The European Union should prioritize a broader digital asset framework covering real-world assets and tokenization before drafting a second version of the Markets in Crypto-Assets Regulation, an adviser at the European Commission said. The European Commission launched a public consultation on MiCA in May, with feedback accepted through Aug. 31, according to Cointelegraph's coverage of remarks made at WAIB Summit Monaco 2026.

Peter Kerstens, one of MiCA's architects, told Cointelegraph during a fireside chat that he does not personally consider MiCA outdated and stressed that the consultation will determine the bloc's next steps. "I do not believe that [MiCA] is outdated now. That's my personal opinion, but it does not matter. That's why we have this consultation," Kerstens said. MiCA is approaching the end of its transitional period on July 1, after which crypto asset service providers will be required to hold a MiCA license or stop servicing EU clients.

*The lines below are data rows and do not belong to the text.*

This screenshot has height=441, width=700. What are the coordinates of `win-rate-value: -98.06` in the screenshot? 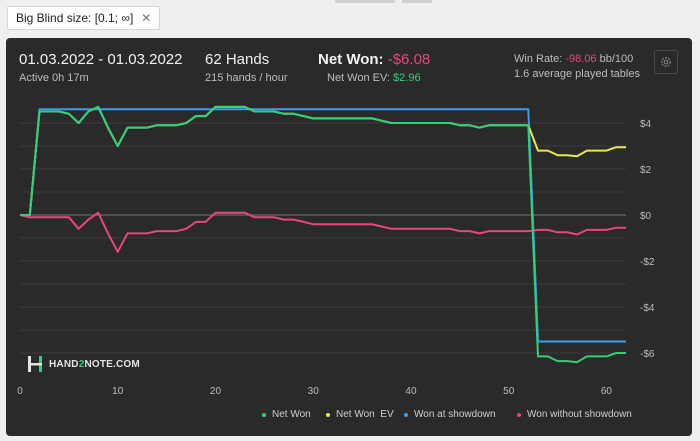 It's located at (581, 59).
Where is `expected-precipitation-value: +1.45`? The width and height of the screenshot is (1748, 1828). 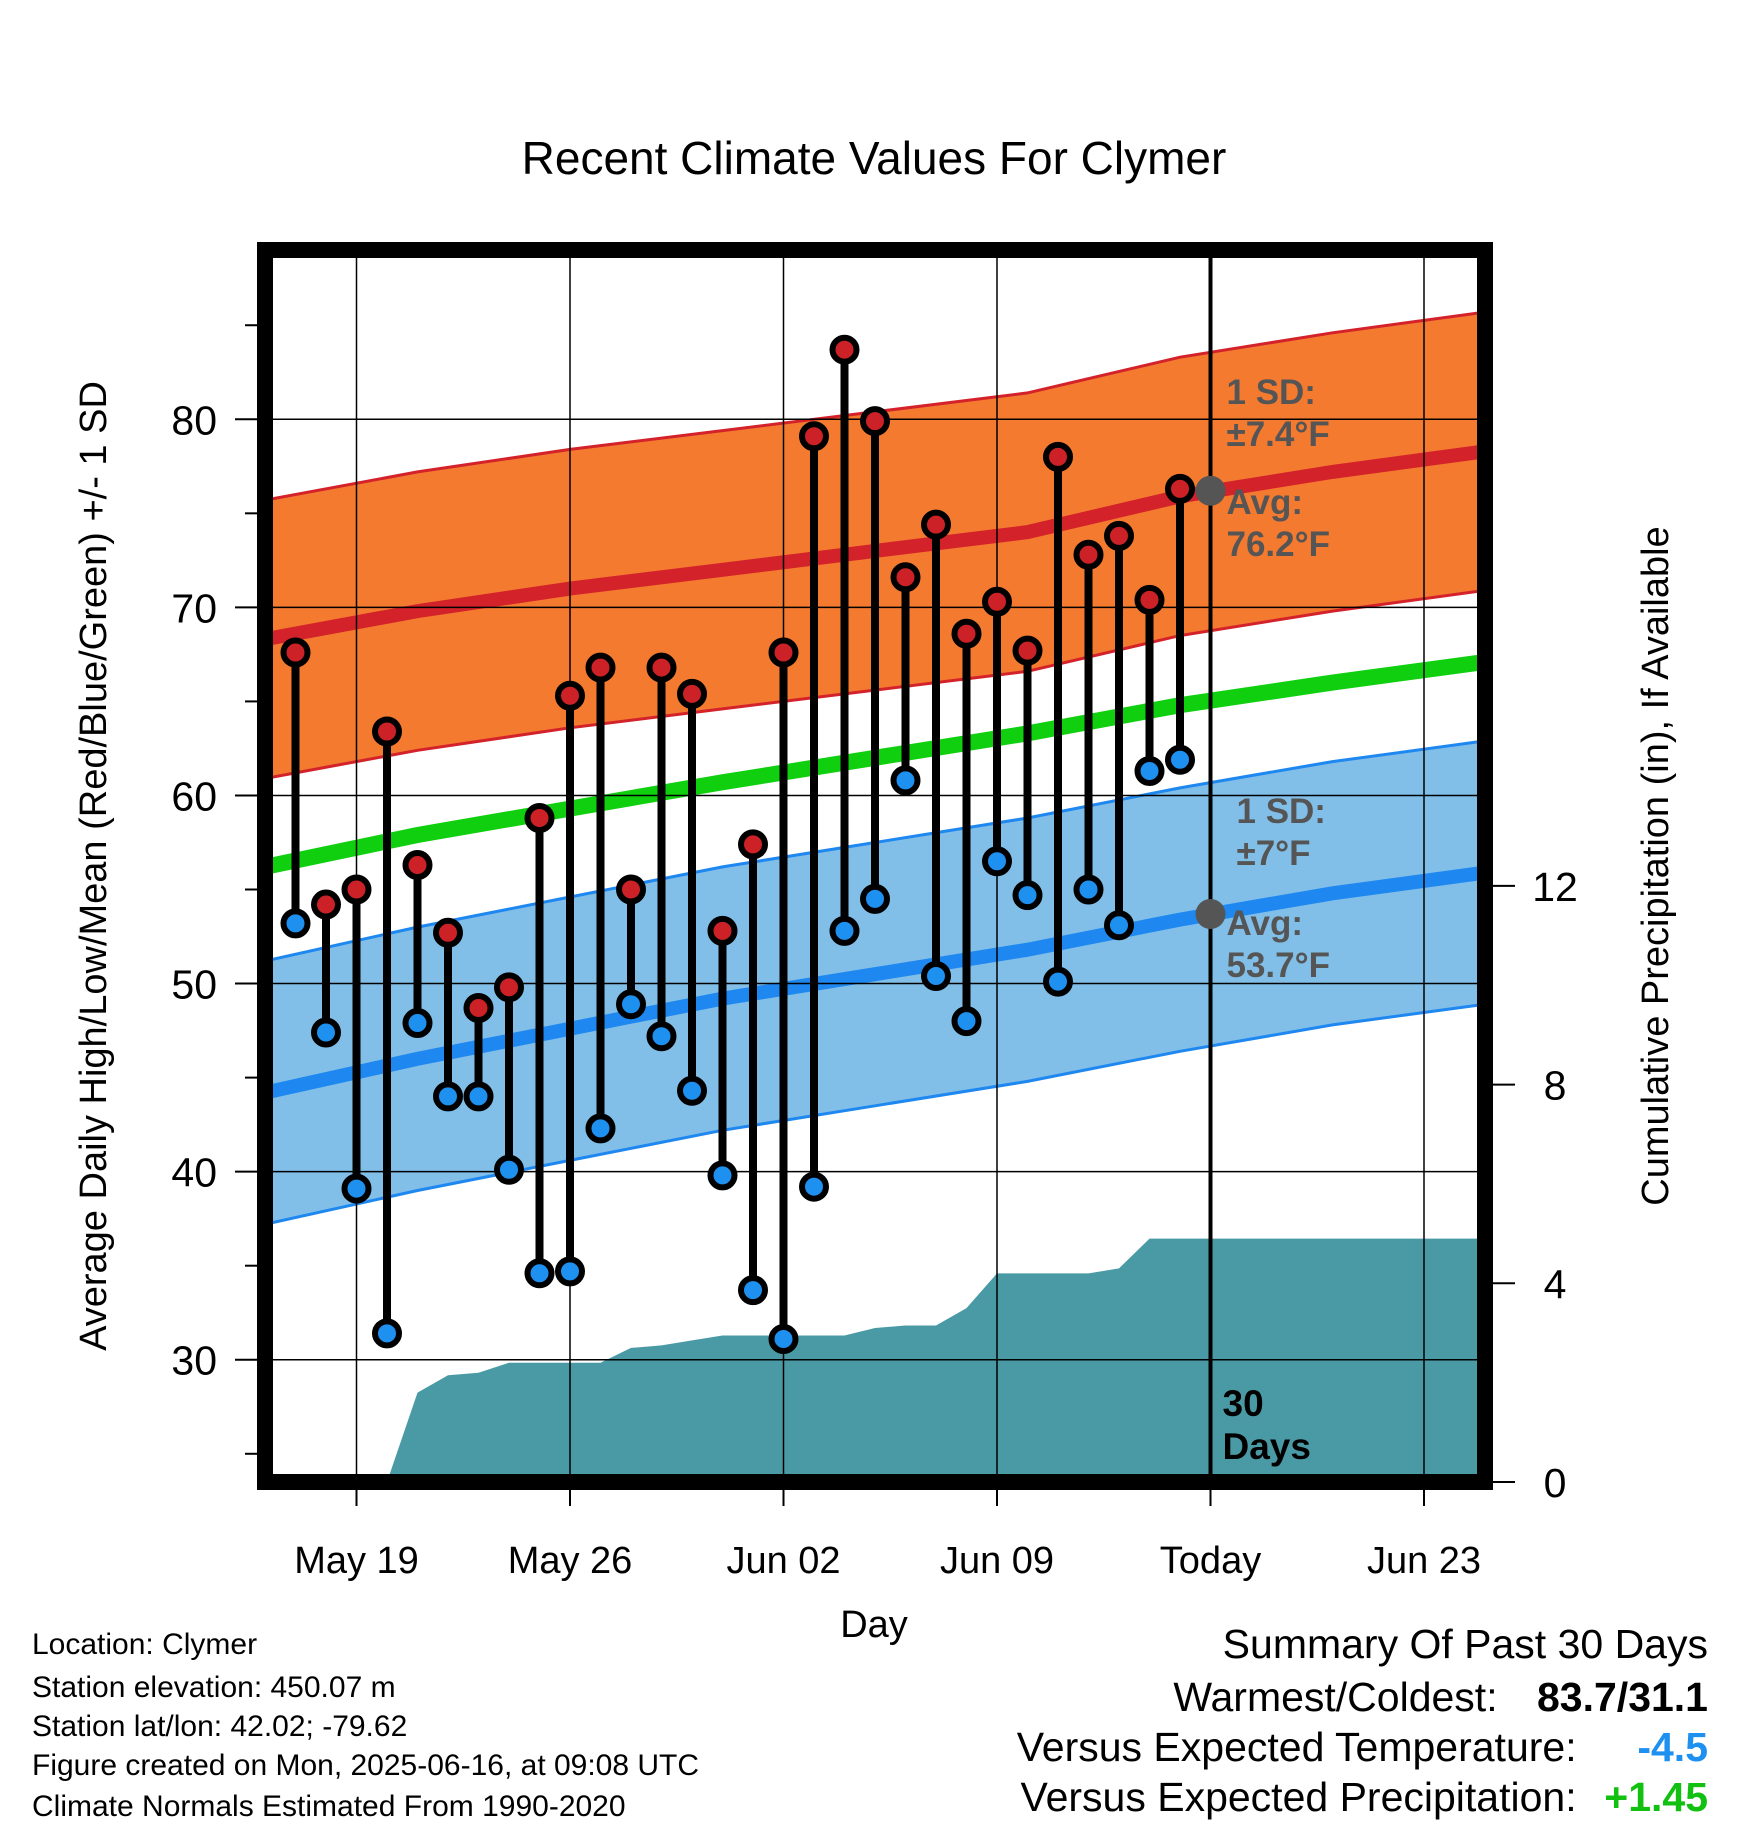 expected-precipitation-value: +1.45 is located at coordinates (1656, 1797).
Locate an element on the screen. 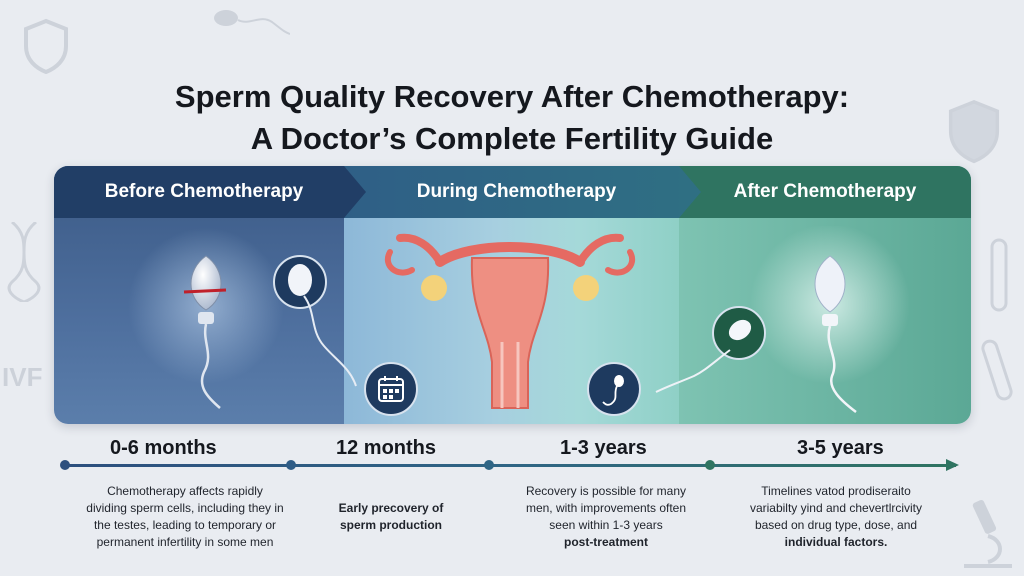 The height and width of the screenshot is (576, 1024). phase-header-before: Before Chemotherapy is located at coordinates (204, 192).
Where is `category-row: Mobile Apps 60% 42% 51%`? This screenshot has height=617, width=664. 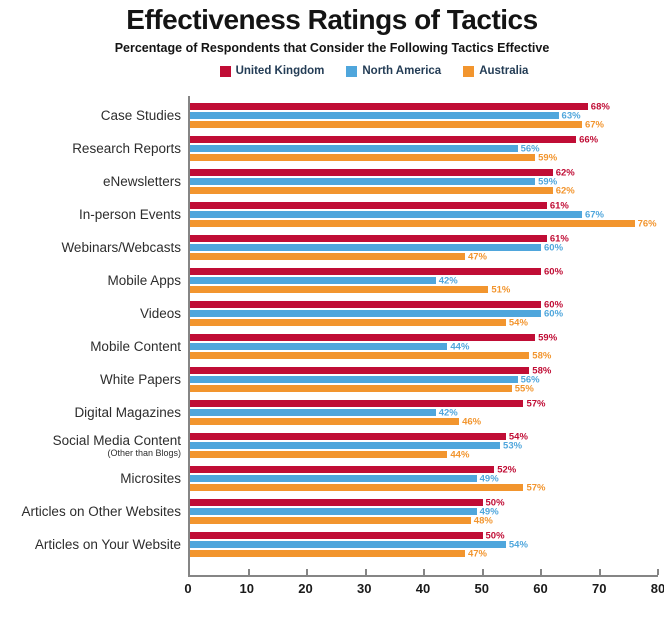 category-row: Mobile Apps 60% 42% 51% is located at coordinates (329, 280).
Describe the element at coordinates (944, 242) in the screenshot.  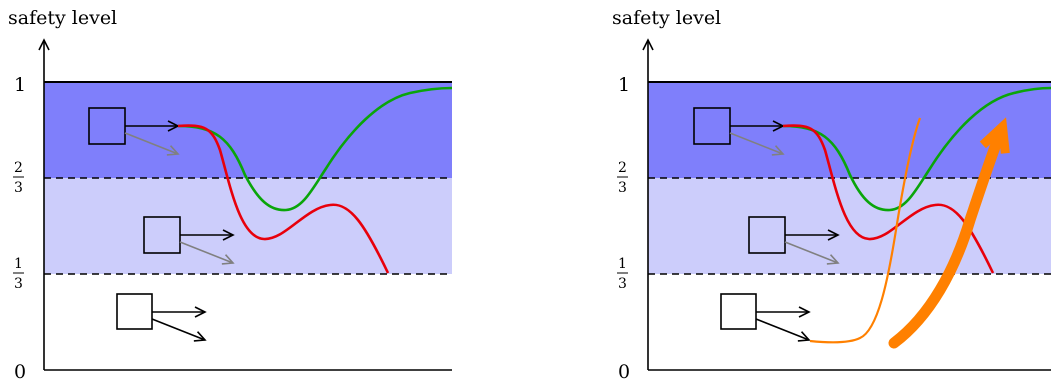
I see `big-curved-arrow-icon` at that location.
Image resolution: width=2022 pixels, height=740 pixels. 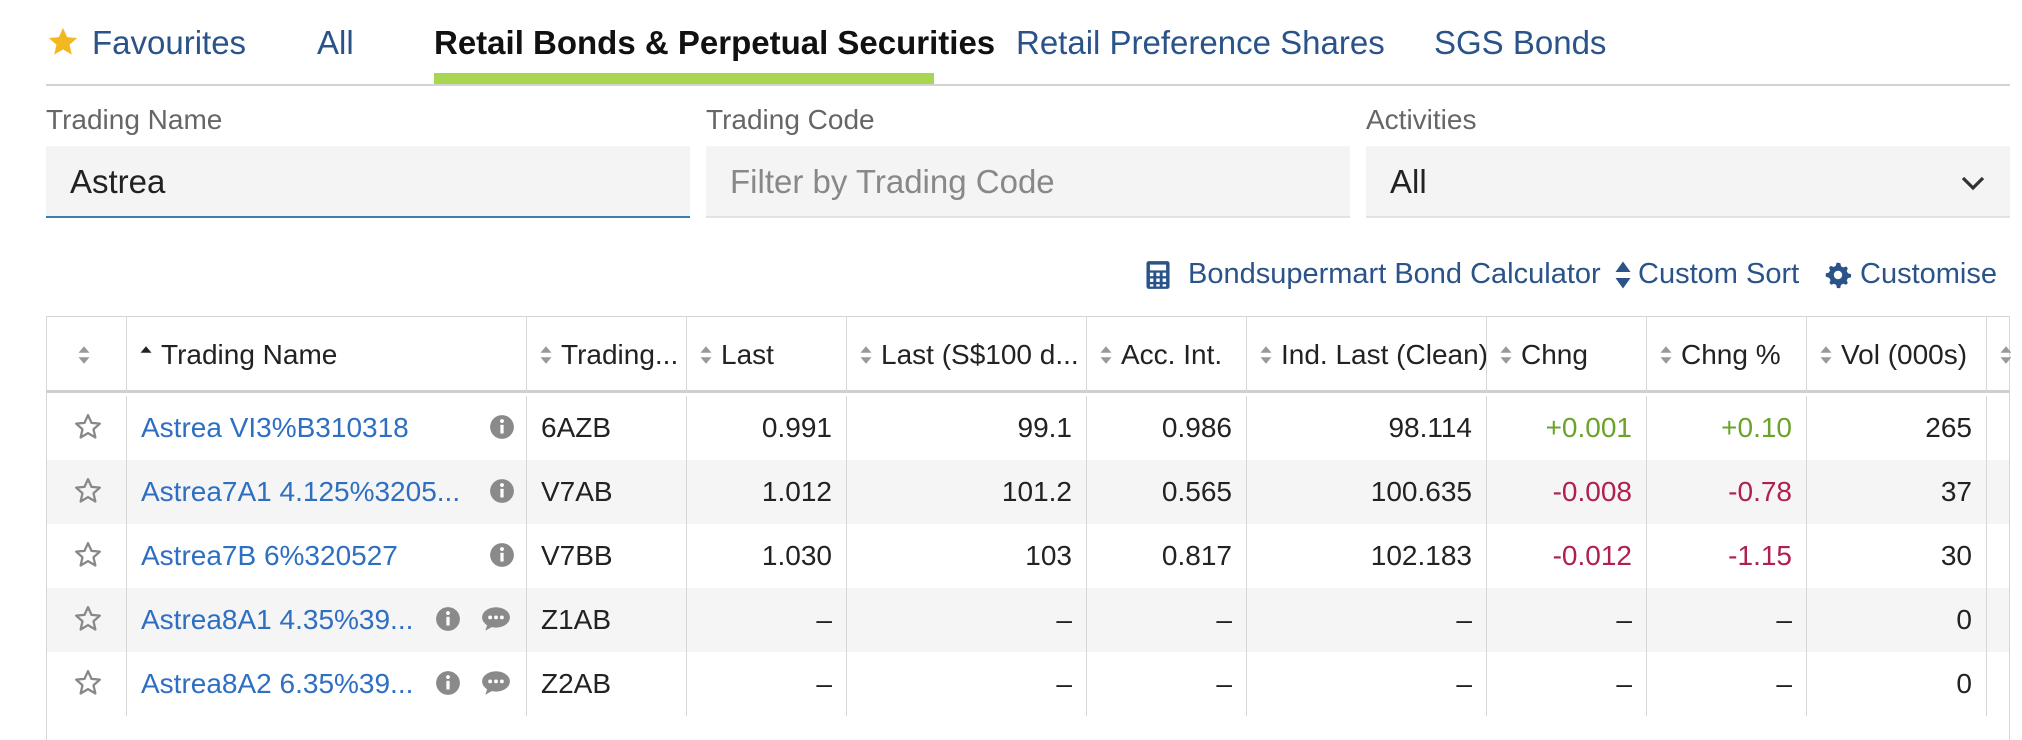 I want to click on trading-code-input: Filter by Trading Code, so click(x=1028, y=182).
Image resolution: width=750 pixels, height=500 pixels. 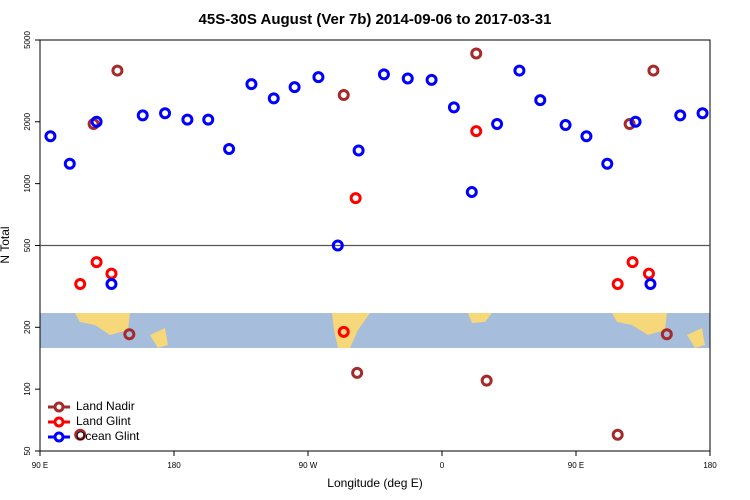 What do you see at coordinates (308, 466) in the screenshot?
I see `x-tick-label: 90 W` at bounding box center [308, 466].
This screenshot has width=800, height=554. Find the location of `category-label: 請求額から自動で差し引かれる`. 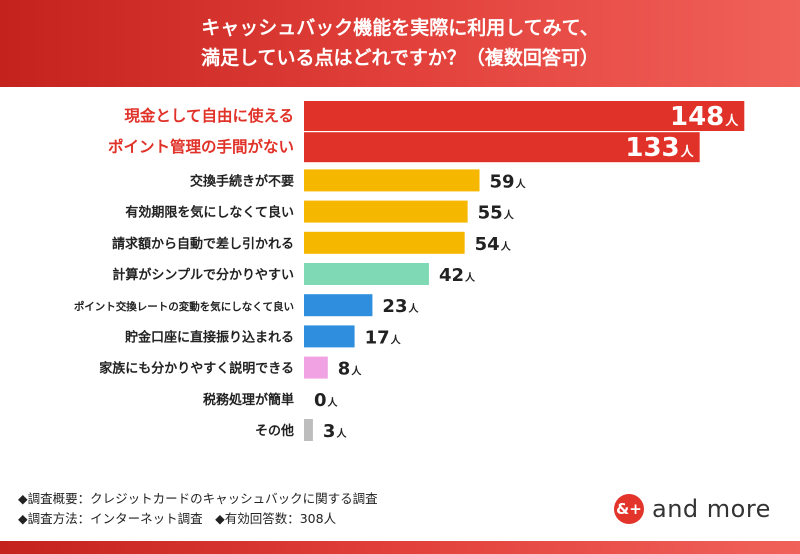

category-label: 請求額から自動で差し引かれる is located at coordinates (203, 244).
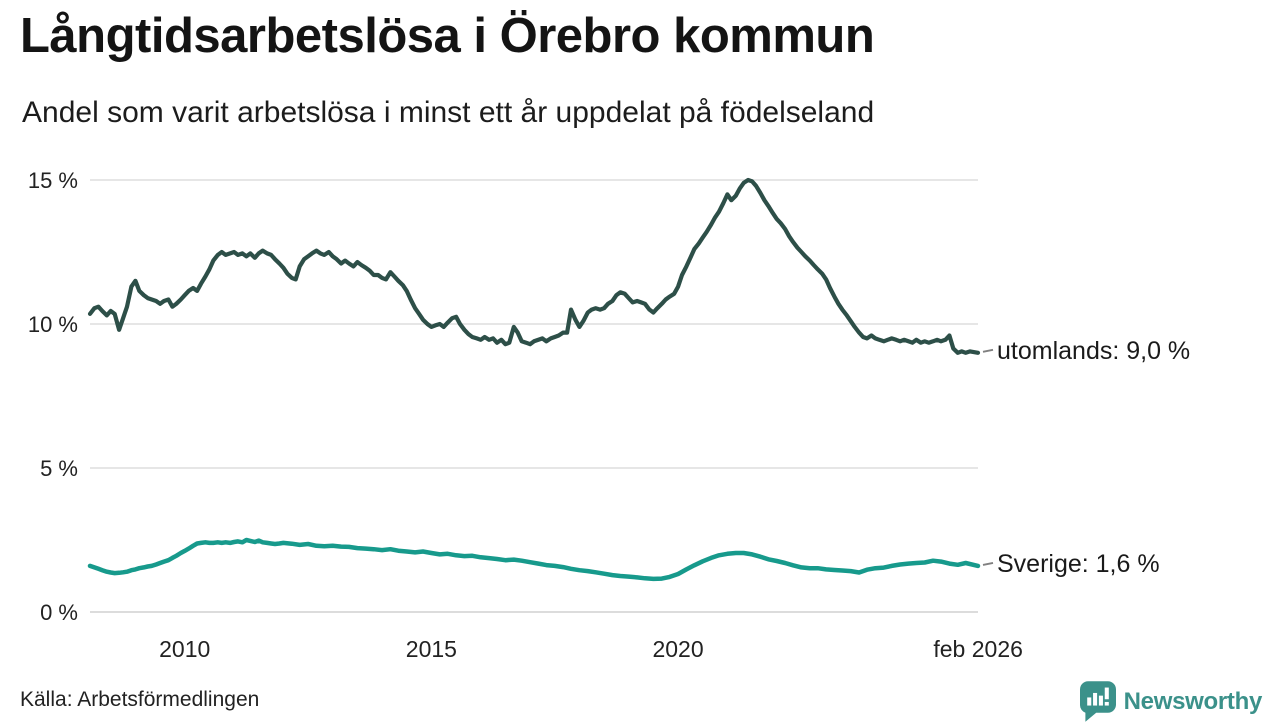 This screenshot has height=722, width=1280. I want to click on svg-text: 15 %, so click(53, 180).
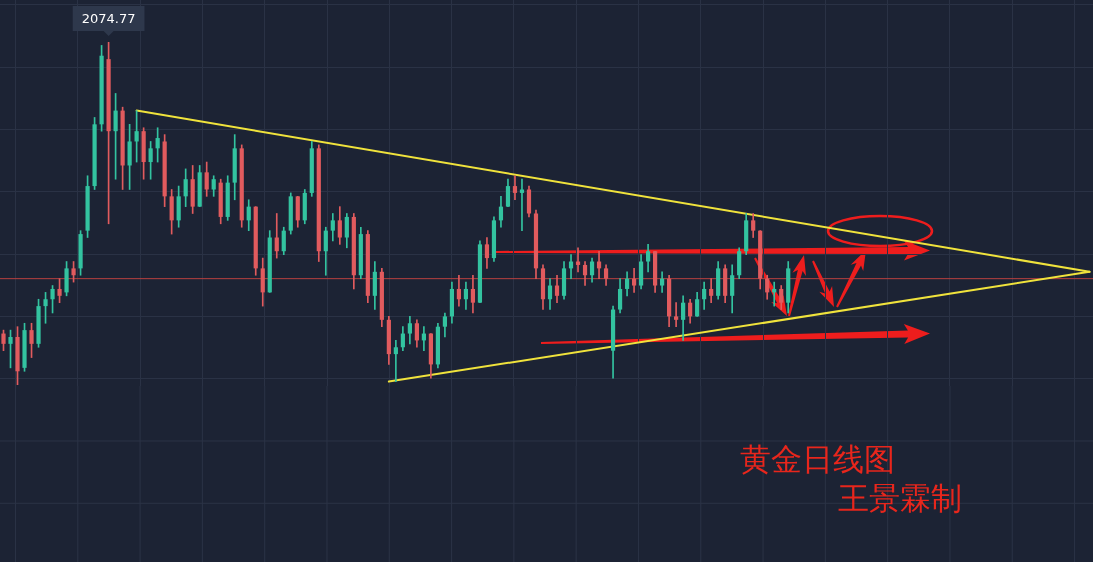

Decentralized finance protocols were included among the emerging risk areas examined in the consultation, even though they are largely outside MiCA's current scope. Kerstens said regulating DeFi would be difficult because laws can be applied to people and organizations, but not directly to computer networks, and that lawmakers would need a new legal doctrine to regulate non-entities. "I don't see what the problem is. And if there is no problem, why should it be regulated?" he added, describing DeFi as a "movement" that has "no representatives."

His comments come after a March working paper from the European Central Bank examined whether decentralized autonomous organizations remain decentralized enough to stay outside MiCA's scope. The paper looked at Aave, MakerDAO, Ampleforth and Uniswap and reported that the top 100 governance token holders controlled over 80% of the supply in each protocol, based on holdings snapshots from November 2022 and May 2023, prompting the authors to question whether those entities should continue to be treated as "fully decentralized" services.